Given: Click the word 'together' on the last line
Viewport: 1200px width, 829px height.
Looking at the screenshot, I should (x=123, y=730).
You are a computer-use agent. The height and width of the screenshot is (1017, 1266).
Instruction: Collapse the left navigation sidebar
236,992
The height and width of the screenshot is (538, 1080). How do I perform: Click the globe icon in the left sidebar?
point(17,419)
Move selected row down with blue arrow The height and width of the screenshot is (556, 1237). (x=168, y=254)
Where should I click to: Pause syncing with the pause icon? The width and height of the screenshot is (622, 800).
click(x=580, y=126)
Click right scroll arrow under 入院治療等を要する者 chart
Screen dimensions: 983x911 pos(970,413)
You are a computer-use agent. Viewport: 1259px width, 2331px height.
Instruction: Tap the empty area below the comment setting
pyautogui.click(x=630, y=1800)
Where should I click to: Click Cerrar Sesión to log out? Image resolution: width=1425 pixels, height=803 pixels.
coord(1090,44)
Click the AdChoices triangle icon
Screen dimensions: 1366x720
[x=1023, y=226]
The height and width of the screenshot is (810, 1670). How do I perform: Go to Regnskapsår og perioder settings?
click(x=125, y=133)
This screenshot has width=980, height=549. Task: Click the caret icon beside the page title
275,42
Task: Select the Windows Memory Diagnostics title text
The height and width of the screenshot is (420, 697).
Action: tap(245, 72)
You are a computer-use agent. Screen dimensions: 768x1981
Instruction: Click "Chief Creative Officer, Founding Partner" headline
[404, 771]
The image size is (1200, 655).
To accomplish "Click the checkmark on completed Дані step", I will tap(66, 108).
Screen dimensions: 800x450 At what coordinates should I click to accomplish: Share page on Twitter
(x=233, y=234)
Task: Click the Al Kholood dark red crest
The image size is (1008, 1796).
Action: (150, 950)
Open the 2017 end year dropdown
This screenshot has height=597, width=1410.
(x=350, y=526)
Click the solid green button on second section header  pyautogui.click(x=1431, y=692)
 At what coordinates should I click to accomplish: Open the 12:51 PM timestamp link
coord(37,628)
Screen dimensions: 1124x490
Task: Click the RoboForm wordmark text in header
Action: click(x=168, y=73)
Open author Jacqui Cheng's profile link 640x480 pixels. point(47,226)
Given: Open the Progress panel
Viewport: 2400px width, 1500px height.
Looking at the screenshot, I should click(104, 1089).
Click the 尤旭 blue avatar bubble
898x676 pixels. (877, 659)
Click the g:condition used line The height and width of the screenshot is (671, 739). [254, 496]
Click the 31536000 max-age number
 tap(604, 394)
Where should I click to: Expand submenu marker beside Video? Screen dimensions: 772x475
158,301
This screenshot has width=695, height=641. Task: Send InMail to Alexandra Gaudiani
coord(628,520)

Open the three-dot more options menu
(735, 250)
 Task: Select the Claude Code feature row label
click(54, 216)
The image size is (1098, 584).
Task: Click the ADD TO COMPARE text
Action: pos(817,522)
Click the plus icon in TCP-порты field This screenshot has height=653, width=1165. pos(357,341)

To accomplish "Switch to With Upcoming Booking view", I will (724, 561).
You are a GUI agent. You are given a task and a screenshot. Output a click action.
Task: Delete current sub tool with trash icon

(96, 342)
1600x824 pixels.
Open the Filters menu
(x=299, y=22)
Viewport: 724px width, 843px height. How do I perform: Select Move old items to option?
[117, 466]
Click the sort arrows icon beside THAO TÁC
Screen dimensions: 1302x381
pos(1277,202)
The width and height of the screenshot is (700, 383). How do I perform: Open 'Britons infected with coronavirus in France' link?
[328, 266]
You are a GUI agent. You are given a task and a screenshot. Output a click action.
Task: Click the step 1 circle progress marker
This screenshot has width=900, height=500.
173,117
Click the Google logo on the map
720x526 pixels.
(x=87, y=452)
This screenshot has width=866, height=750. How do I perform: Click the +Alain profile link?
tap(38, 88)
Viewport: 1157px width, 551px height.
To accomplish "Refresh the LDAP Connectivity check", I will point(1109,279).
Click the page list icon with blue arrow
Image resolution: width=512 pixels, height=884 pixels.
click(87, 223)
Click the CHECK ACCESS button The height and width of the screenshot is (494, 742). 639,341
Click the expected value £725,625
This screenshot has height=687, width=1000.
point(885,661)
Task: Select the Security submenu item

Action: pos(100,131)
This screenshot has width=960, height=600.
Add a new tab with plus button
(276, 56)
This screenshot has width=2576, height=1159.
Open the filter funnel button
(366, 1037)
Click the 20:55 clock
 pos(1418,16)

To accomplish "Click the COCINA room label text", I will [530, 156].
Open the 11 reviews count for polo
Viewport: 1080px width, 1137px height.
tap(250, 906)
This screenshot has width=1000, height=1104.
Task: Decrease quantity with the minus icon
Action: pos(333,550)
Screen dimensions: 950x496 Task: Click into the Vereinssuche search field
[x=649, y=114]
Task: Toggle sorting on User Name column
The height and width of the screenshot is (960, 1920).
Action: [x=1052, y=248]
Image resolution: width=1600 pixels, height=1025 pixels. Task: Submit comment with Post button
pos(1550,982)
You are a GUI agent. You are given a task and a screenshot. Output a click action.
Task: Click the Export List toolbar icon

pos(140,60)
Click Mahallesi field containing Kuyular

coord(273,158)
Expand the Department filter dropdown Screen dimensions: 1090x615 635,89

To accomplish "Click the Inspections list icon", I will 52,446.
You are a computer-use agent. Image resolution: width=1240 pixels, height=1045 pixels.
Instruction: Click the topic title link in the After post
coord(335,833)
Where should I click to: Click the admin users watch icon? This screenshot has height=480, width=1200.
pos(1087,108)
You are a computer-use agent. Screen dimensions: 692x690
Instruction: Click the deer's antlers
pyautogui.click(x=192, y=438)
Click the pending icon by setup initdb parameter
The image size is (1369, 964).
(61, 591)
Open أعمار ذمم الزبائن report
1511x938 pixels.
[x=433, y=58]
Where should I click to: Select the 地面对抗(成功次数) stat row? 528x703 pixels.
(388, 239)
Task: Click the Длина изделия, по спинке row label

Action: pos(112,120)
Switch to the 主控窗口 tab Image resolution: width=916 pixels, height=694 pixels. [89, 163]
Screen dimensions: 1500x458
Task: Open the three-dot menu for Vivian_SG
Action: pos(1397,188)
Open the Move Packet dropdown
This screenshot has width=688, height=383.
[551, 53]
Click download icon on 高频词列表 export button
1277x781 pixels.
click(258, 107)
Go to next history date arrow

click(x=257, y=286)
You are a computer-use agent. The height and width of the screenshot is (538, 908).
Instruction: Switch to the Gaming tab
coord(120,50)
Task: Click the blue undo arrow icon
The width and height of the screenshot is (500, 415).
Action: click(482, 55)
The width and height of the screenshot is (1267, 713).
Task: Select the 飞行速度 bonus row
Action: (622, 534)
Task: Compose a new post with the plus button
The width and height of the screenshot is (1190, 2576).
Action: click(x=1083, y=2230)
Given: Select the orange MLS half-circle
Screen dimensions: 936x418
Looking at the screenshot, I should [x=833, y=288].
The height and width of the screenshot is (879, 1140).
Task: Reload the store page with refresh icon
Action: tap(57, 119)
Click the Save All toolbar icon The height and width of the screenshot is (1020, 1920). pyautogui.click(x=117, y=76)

-=-=-=-=-

## What is required
The answer must hold only the lines from the first line of the data through the line bearing "The image size is (1200, 655).", returned exactly.

## Solution to the problem
Given: Click the word 'together' on the last line
Viewport: 1200px width, 829px height.
Looking at the screenshot, I should (x=123, y=730).
You are a computer-use agent. The height and width of the screenshot is (1017, 1266).
Instruction: Collapse the left navigation sidebar
236,992
The height and width of the screenshot is (538, 1080). How do I perform: Click the globe icon in the left sidebar?
point(17,419)
Move selected row down with blue arrow The height and width of the screenshot is (556, 1237). (x=168, y=254)
Where should I click to: Pause syncing with the pause icon? The width and height of the screenshot is (622, 800).
click(x=580, y=126)
Click right scroll arrow under 入院治療等を要する者 chart
Screen dimensions: 983x911 pos(970,413)
You are a computer-use agent. Viewport: 1259px width, 2331px height.
Instruction: Tap the empty area below the comment setting
pyautogui.click(x=630, y=1800)
Where should I click to: Click Cerrar Sesión to log out? Image resolution: width=1425 pixels, height=803 pixels.
coord(1090,44)
Click the AdChoices triangle icon
Screen dimensions: 1366x720
[x=1023, y=226]
The height and width of the screenshot is (810, 1670). How do I perform: Go to Regnskapsår og perioder settings?
click(x=125, y=133)
This screenshot has width=980, height=549. Task: Click the caret icon beside the page title
275,42
Task: Select the Windows Memory Diagnostics title text
The height and width of the screenshot is (420, 697).
Action: tap(245, 72)
You are a computer-use agent. Screen dimensions: 768x1981
Instruction: Click "Chief Creative Officer, Founding Partner" headline
[404, 771]
The image size is (1200, 655).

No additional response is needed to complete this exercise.